**THE PROBLEM:**
Filter the records below for the word "provas". Keep each line that has it.

**ENTRIES SHOWN:**
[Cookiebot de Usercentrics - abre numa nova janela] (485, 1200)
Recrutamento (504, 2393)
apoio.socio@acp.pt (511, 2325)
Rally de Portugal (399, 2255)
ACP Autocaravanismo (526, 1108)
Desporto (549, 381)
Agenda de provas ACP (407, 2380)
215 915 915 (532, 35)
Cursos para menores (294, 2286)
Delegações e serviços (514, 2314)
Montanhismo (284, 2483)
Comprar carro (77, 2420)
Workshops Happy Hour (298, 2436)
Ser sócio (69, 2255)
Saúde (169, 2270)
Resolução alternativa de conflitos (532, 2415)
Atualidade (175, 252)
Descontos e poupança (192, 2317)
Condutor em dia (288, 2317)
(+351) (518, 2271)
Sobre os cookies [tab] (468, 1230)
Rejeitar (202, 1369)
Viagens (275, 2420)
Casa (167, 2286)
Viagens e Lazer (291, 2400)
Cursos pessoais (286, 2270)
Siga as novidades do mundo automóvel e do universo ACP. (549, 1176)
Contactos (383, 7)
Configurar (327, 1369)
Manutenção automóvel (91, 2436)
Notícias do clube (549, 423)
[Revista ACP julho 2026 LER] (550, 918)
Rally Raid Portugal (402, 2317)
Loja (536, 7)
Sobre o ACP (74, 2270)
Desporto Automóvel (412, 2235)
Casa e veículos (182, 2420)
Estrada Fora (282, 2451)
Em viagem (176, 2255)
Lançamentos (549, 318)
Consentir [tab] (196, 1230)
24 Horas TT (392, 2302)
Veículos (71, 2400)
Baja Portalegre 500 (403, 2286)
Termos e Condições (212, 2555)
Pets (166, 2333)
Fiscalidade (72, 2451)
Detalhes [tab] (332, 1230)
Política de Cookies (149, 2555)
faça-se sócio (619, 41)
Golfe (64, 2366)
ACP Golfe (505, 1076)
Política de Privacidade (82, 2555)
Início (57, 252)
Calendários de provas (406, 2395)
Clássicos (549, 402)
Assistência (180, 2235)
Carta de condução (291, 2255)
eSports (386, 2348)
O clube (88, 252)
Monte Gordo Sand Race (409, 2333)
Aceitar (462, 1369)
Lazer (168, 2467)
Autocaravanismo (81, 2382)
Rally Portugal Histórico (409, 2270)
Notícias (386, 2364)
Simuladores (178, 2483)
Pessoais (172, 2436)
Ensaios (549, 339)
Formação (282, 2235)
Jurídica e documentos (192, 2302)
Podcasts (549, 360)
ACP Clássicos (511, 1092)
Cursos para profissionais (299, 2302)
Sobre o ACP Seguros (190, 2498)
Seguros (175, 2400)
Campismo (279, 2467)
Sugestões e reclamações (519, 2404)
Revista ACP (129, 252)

**REPLY:**
Agenda de provas ACP (407, 2380)
Calendários de provas (406, 2395)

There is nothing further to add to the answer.